■ **REQUIREMENT**: Reprint the whole of the data exactly.

■ **DATA PROVIDED**:
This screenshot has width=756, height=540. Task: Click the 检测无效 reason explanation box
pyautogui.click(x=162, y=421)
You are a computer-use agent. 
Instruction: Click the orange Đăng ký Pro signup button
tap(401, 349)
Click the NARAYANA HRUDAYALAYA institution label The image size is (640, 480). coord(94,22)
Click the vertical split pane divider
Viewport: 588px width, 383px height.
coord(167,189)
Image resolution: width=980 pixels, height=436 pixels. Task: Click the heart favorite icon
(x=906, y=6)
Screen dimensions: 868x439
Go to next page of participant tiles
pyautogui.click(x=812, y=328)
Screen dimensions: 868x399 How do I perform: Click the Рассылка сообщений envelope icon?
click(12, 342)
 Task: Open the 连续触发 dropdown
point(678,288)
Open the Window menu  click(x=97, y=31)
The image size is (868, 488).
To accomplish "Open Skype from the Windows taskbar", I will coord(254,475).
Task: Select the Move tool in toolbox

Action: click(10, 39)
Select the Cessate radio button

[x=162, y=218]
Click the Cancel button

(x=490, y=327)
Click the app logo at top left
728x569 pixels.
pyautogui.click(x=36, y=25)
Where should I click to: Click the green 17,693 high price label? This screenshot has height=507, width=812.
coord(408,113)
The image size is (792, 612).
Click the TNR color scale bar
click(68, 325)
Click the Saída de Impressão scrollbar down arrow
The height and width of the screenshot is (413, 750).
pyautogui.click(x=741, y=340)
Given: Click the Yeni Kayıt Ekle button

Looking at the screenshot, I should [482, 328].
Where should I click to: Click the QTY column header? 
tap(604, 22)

■ **ANSWER TO THE PROBLEM**:
This screenshot has width=756, height=540. Task: Click the 检测无效 reason explanation box
pyautogui.click(x=162, y=421)
You are a computer-use agent. 
Instruction: Click the orange Đăng ký Pro signup button
tap(401, 349)
Click the NARAYANA HRUDAYALAYA institution label The image size is (640, 480). coord(94,22)
Click the vertical split pane divider
Viewport: 588px width, 383px height.
coord(167,189)
Image resolution: width=980 pixels, height=436 pixels. Task: Click the heart favorite icon
(x=906, y=6)
Screen dimensions: 868x439
Go to next page of participant tiles
pyautogui.click(x=812, y=328)
Screen dimensions: 868x399 How do I perform: Click the Рассылка сообщений envelope icon?
click(12, 342)
 Task: Open the 连续触发 dropdown
point(678,288)
Open the Window menu  click(x=97, y=31)
The image size is (868, 488).
To accomplish "Open Skype from the Windows taskbar", I will coord(254,475).
Task: Select the Move tool in toolbox

Action: click(10, 39)
Select the Cessate radio button

[x=162, y=218]
Click the Cancel button

(x=490, y=327)
Click the app logo at top left
728x569 pixels.
pyautogui.click(x=36, y=25)
Where should I click to: Click the green 17,693 high price label? This screenshot has height=507, width=812.
coord(408,113)
The image size is (792, 612).
Click the TNR color scale bar
click(68, 325)
Click the Saída de Impressão scrollbar down arrow
The height and width of the screenshot is (413, 750).
pyautogui.click(x=741, y=340)
Given: Click the Yeni Kayıt Ekle button

Looking at the screenshot, I should [482, 328].
Where should I click to: Click the QTY column header? 
tap(604, 22)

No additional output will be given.